Whelp, she did it to me again.
She turned another year older.
I've had lots of thoughts running through my head for this post, and I'm not sure how to bring them all together, but the main thought is this: birthdays are for moms.
Some of you very intelligent people probably figured this out long ago. I'm still a newbie when it comes to motherhood, so I'm just starting to figure it out.
Scott was excited when I told him we were going to dial back the birthday celebrations this year. And when they concluded on Tuesday evening, he just gave me that look like: "Dialed back, eh?"
Okay. So I may have ordered one last present and paid extra for the one day shipping. I may have insisted we get her that one toy she absolutely didn't need but had her heart set on. I may have broken a few of our house rules and said yes to things I normally wouldn't have all for the sake of "it's her birthday." I may have let her eat way too much sugar (although, it must be said, she's been sick and not eating much as of late, so I was just happy to see her eat anything at all). We may have spent four days doing birthday things even though last year we only did three days and this year was supposed to be a smaller celebration.
The sum total of all those thoughts is this: I have no regrets when it comes to Kevin's third birthday.
About six weeks ago, my friend delivered her baby five weeks premature. If you want to tug at my heartstrings, simply string the words "preemie" and "NICU" together. As Sly has grown older, I've noticed that there are many things about Kevin's babyhood that I have forgotten--but those NICU days? They are always at the front of my heart, even if they have moved to the back of my mind.
The sounds of the monitors. Softly stroking her skin while the nurses weren't watching because they insisted she didn't like it and I insisted that she did. The feel of her fuzzy, downy hair. The process of not getting tangled up in her wires while I changed her diaper. The three hour care schedule. The frustrations of pumping, pumping, and more pumping, and then trying to get her to nurse. Three weeks without TV, just watching the screensavers on the nurses' computer monitors. How the days stopped being measured in hours but by progress and I only knew there had been a change when the nurses came in wearing different scrubs.
Those early days, when we were in parenthood initiation boot camp, still leave me with a tenderness. While I never want to repeat them, I am supremely grateful that they happened.
Just as I am grateful for all of the days that have happened since.
We brought her home, knowing that her challenges weren't over. While I am not part of the Special Needs Mom Club, I have been through that first little bit of terrror and fear and because of that, I have a special gratitude for my friends that are special needs moms. I look at the ones who were with us in the hospital and Ronald McDonald House and wonder at how we've been so blessed. Kevin probably should have come home with more than oxygen, but for some reason, God saw fit to heal her and give her a normal life.
And that healing continues.
They say that it is not uncommon for parents of NICU babies to have some PTSD. I'm one of them. I had a lot of flare ups during my pregnancy last year. As Sly grows, those PTSD moments are growing away again.

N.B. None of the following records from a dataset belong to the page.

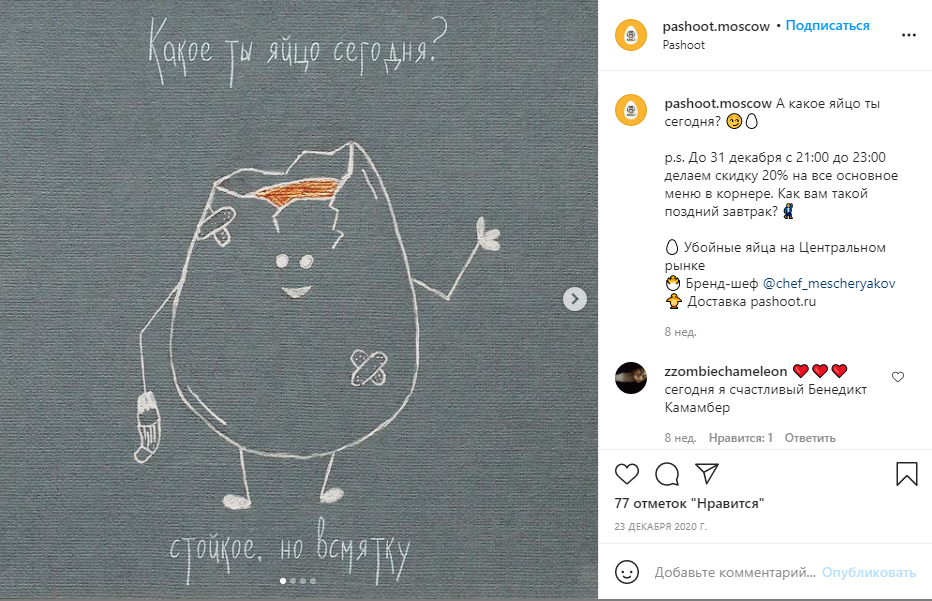Select the second carousel dot indicator
The width and height of the screenshot is (932, 601).
pos(292,581)
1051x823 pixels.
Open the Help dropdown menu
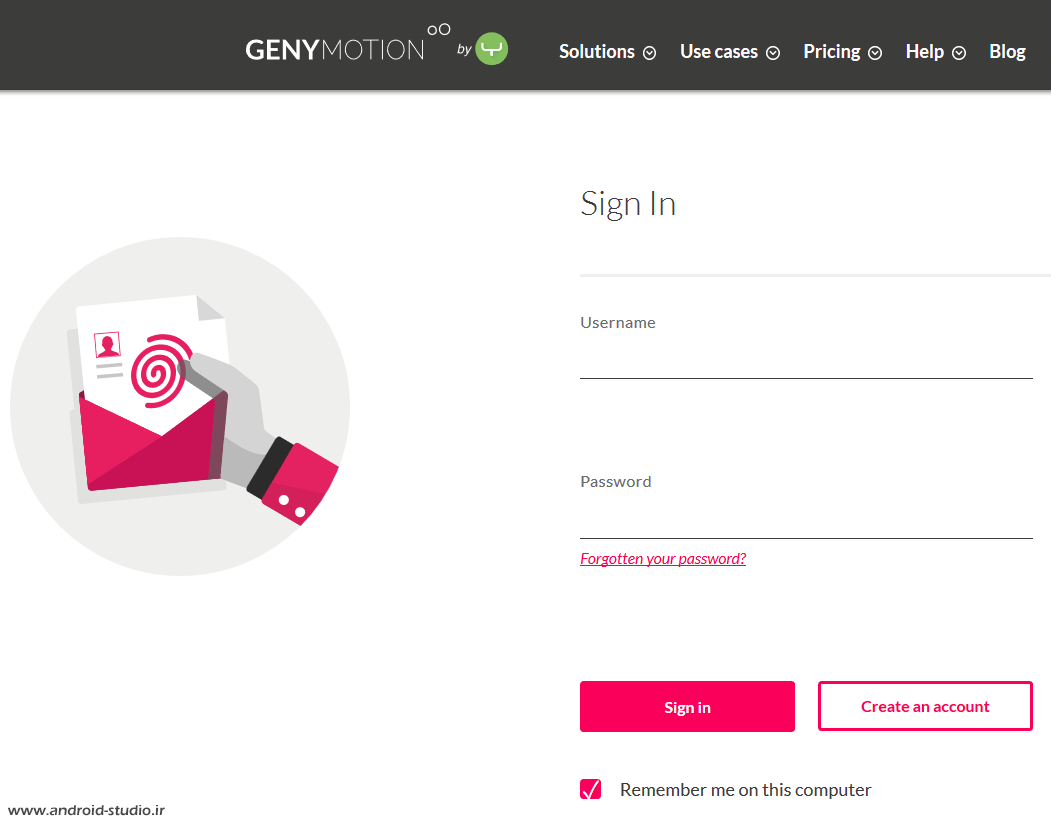[924, 51]
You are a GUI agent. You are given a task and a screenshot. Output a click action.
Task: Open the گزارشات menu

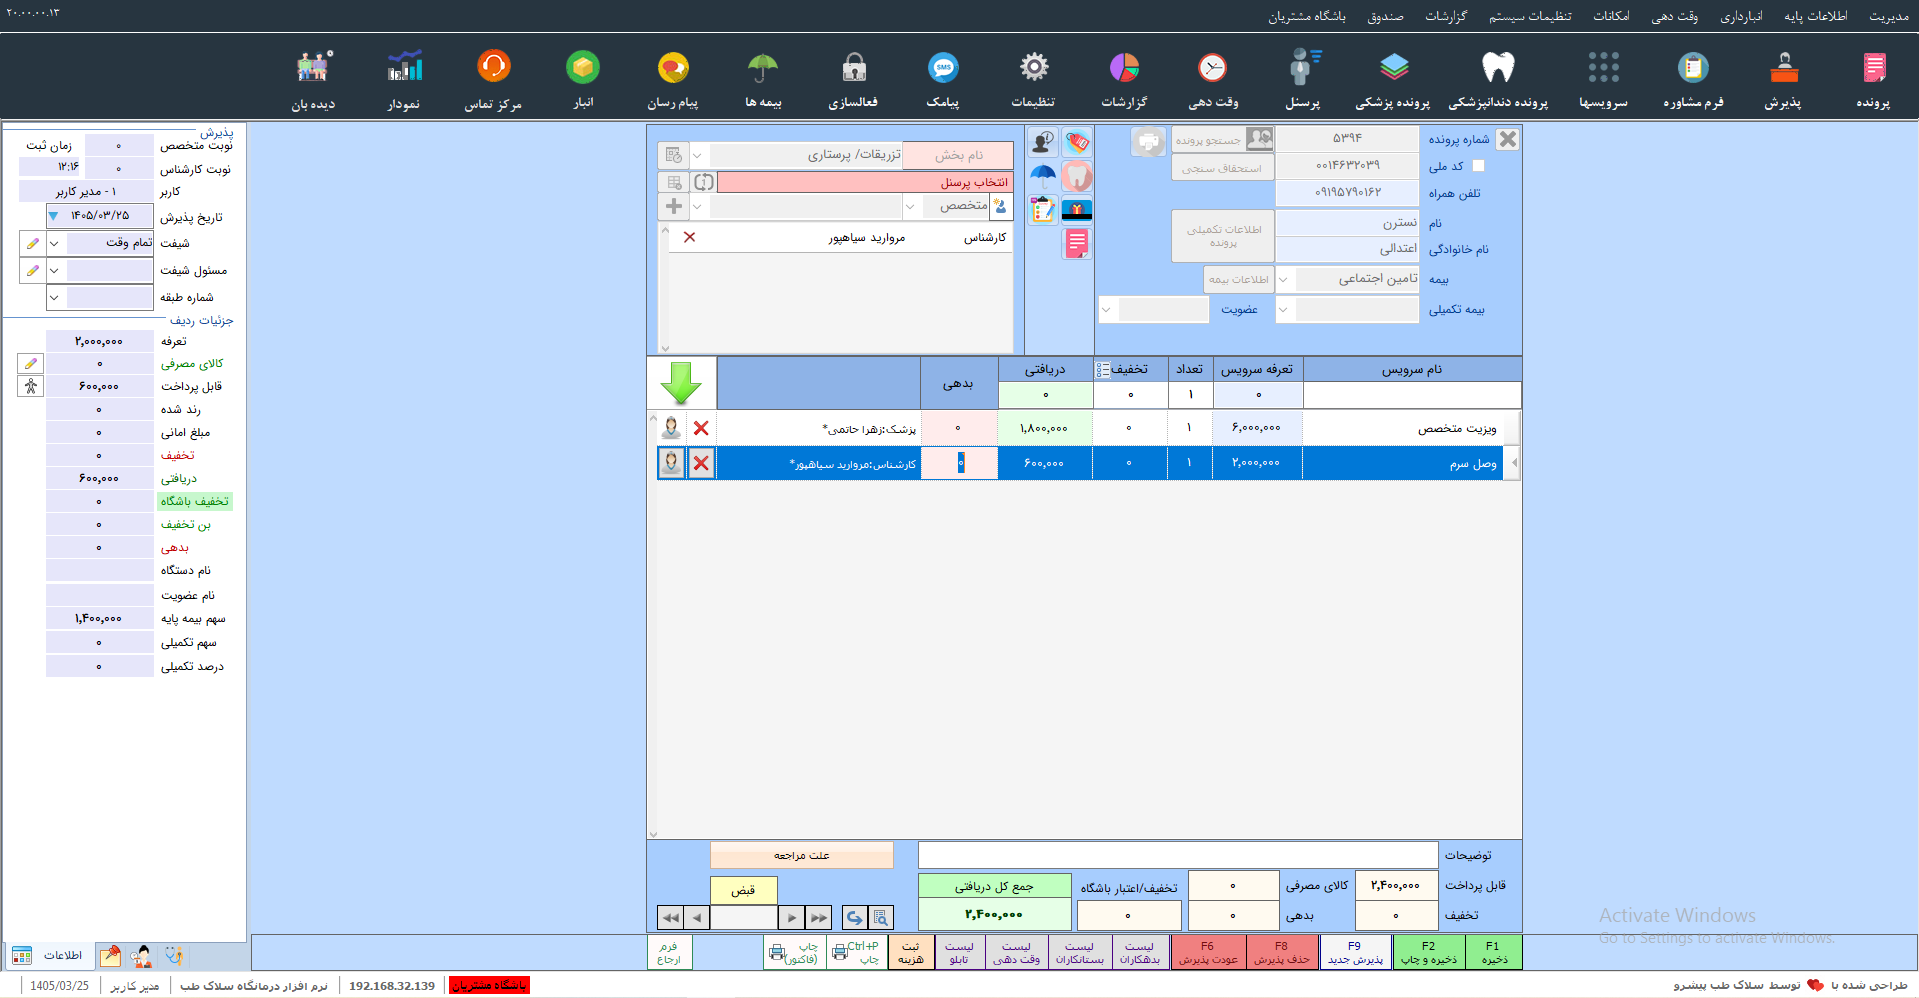(x=1446, y=16)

Every time she uses a new word or masters a new skill, I am healed a little more and so is she. I used to worry that she would have trouble hitting developmental milestones--but we've noticed that with Kevin, while it might take her a little longer than most to acquire a new skill, she is very quick about mastering skills. She didn't speak very well for a long time, but a month or two after her second birthday she started rattling off words and hasn't stopped chattering since.
So when March 10 rolls around, we celebrate more than just a birthday. We celebrate a passage of time that distances us from where we were and shows us where we can go. We celebrate that we have had her for three years and will have her forever. We celebrate that I haven't been desperate enough to actually put that ad on KSL yet.
We celebrate that we survived her birth, and little by little, we will survive her life.